Slack: hej Microsoft, co wy odwalacie z Teams?
Sprawa ciągnęła się od 2020 roku, kiedy Slack, należący obecnie do Salesforce, złożył skargę zarzucającą gigantowi z Redmond nadużywanie pozycji dominującej poprzez wiązanie komunikatora wideo Temas z popularnym pakietem biurowym Office.
Od tego czasu Microsoft zdecydował się rozdzielić oba produkty na rynku unijnym, jednak krytycy oceniali te zmiany jako zbyt powierzchowne. Przełom nastąpił w maju tego roku, gdy spółka zadeklarowała, że utrzyma separację Office i Teams przez kolejne siedem lat oraz ujawni więcej szczegółów na temat interoperacyjności swoich usług.



Office, patrząc z pogardą, jednak dogada się z rozwiązaniami konkurencji
Nowe zobowiązania, obejmujące między innymi szerszą kompatybilność produktów Microsoftu z rozwiązaniami konkurencji, zostały pozytywnie ocenione przez regulatora. Bruksela uznała, że wprowadzane zmiany realnie przyczynią się do przywrócenia uczciwej konkurencji na rynku aplikacji do wideokonferencji i współpracy zespołowej.
Teresa Ribera, nowa komisarz ds. konkurencji, podkreśliła, że otwiera to rynek na innowacje oraz oferty innych dostawców. Jednocześnie zaznaczyła, że UE będzie łączyć twarde instrumenty, takie jak dotkliwe kary finansowe, z miękkimi formami egzekwowania prawa, umożliwiającymi zawieranie porozumień zamiast wieloletnich sporów sądowych.
Microsoft z kolei zaakcentował, że ceni dialog z Komisją i zobowiązał się do sprawnego wdrożenia wszystkich uzgodnień.

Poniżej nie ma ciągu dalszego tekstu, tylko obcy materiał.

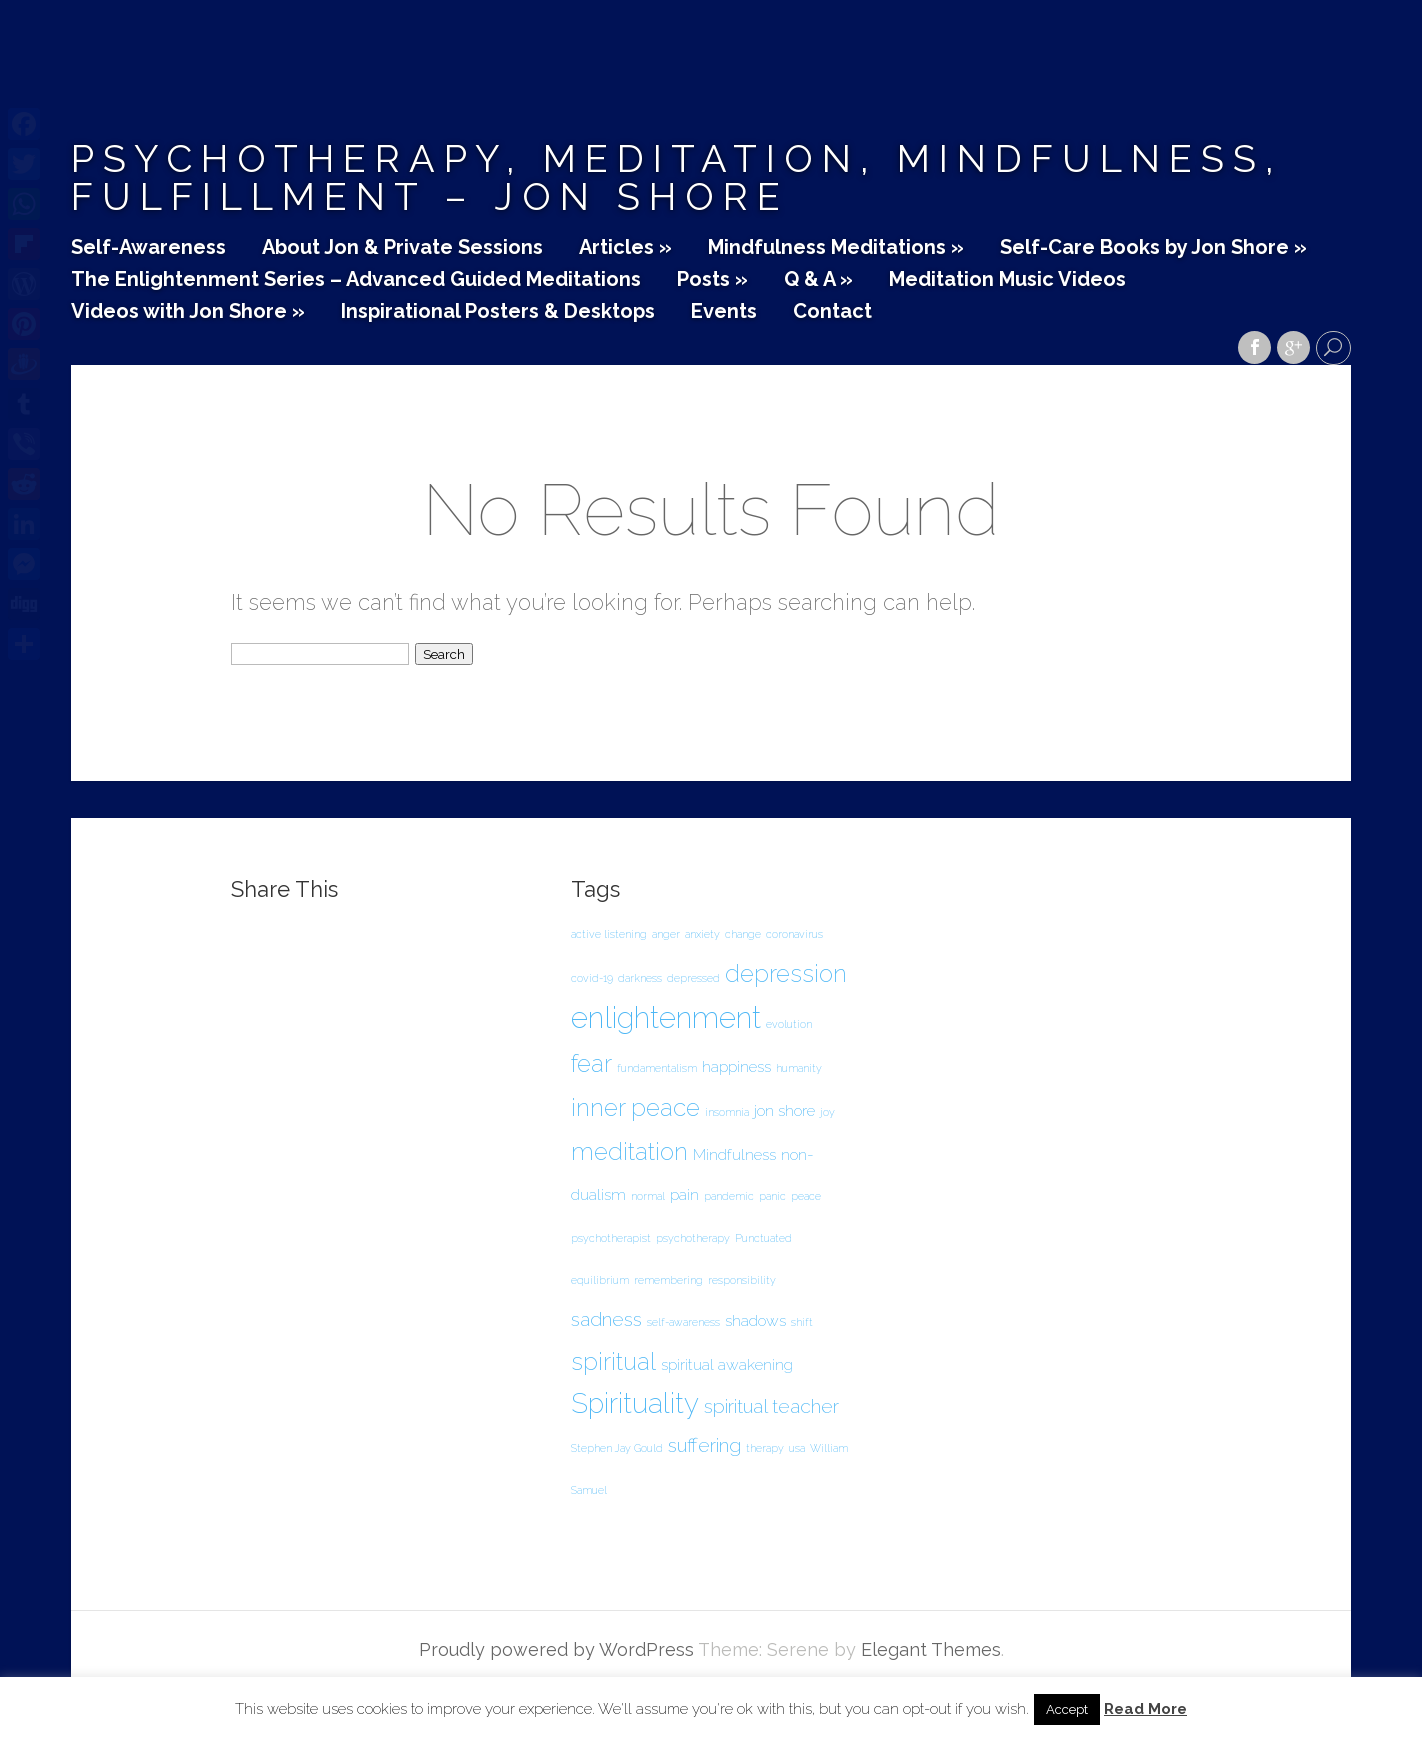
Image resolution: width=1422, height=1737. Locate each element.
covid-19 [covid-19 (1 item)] (592, 978)
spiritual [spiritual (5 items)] (613, 1361)
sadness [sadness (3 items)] (606, 1319)
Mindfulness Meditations (836, 248)
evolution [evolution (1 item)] (789, 1024)
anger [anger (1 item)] (666, 934)
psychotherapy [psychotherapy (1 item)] (693, 1238)
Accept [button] (1067, 1709)
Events (724, 312)
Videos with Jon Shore (188, 312)
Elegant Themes (931, 1649)
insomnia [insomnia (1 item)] (727, 1112)
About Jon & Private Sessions (402, 248)
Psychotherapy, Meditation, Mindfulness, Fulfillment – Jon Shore (677, 177)
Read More (1145, 1709)
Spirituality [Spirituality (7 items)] (635, 1403)
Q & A (818, 280)
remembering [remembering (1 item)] (668, 1280)
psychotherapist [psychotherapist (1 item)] (611, 1238)
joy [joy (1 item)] (827, 1112)
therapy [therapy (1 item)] (765, 1448)
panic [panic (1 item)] (772, 1196)
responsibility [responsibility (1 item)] (742, 1280)
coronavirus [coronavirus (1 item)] (794, 934)
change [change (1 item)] (743, 934)
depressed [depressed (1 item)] (693, 978)
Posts (712, 280)
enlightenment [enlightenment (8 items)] (666, 1017)
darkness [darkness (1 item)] (640, 978)
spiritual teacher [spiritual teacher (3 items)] (771, 1406)
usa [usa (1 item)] (797, 1448)
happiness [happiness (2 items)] (736, 1066)
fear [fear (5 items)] (591, 1063)
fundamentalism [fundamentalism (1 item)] (657, 1068)
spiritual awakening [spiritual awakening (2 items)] (727, 1364)
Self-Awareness (148, 248)
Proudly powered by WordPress (556, 1649)
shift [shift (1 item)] (802, 1322)
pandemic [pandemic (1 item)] (729, 1196)
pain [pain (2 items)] (684, 1194)
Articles (625, 248)
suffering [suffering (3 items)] (704, 1445)
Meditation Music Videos (1007, 280)
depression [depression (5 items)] (786, 973)
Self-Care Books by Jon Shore (1153, 248)
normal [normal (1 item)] (648, 1196)
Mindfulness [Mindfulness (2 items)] (734, 1154)
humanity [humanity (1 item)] (799, 1068)
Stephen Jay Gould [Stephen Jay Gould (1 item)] (617, 1448)
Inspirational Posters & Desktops (498, 312)
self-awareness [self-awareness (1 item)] (683, 1322)
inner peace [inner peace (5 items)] (635, 1107)
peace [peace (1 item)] (806, 1196)
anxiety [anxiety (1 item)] (702, 934)
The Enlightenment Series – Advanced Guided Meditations (356, 280)
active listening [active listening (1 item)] (609, 934)
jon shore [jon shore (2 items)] (784, 1110)
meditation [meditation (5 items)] (629, 1151)
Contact (832, 312)
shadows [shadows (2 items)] (755, 1320)
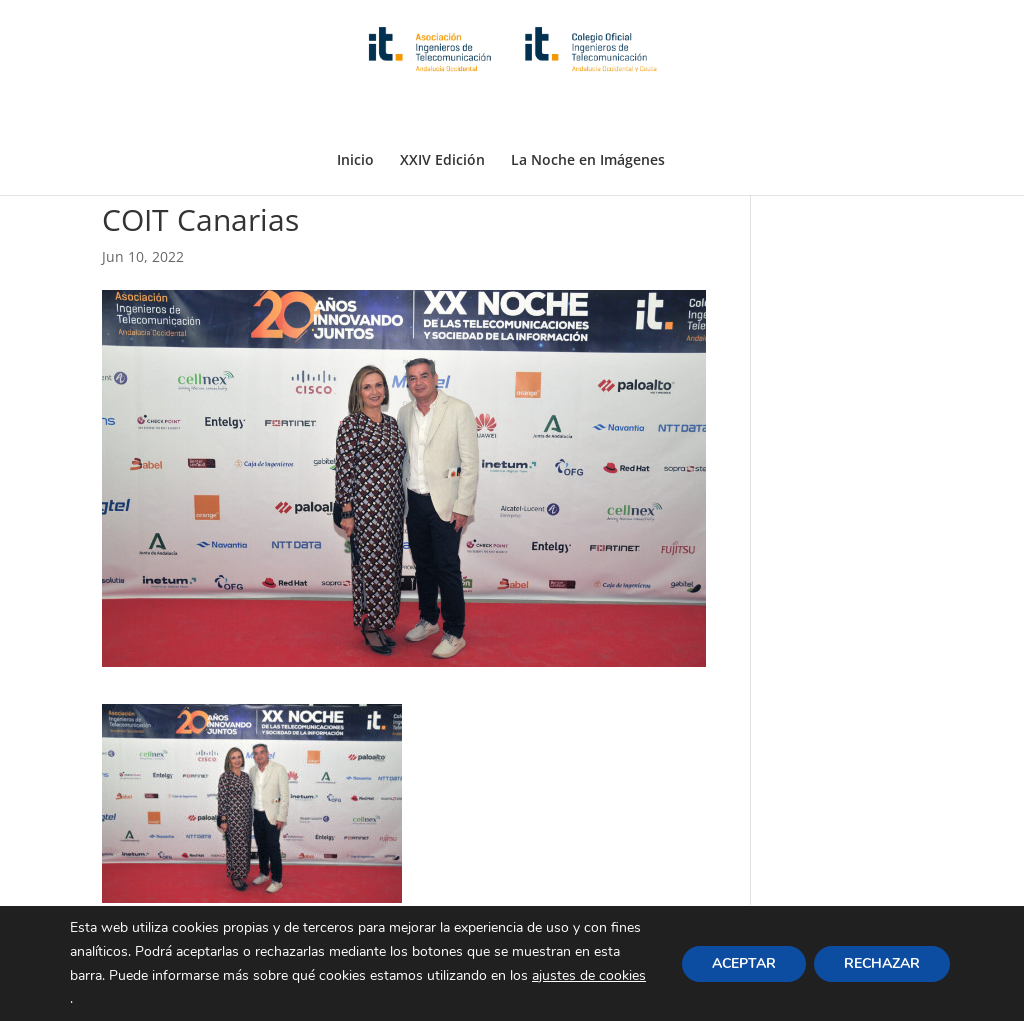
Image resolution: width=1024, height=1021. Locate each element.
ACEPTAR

To już nie tylko potyczki koncernów, to polityka
Decyzja ta zapadła w kontekście narastających napięć między Unią a Stanami Zjednoczonymi w sprawie regulacji Big Techów. Na początku września Bruksela nałożyła wysoką grzywnę na Google, co wywołało ostrą odpowiedź prezydenta Donalda Trumpa, grożącego kolejnymi cłami wobec Europy.
Sprawa Microsoftu ma więc znaczenie wykraczające poza sam rynek oprogramowania i może być postrzegana przez USA jako polityczny gest dobrej woli Unii Europejskiej.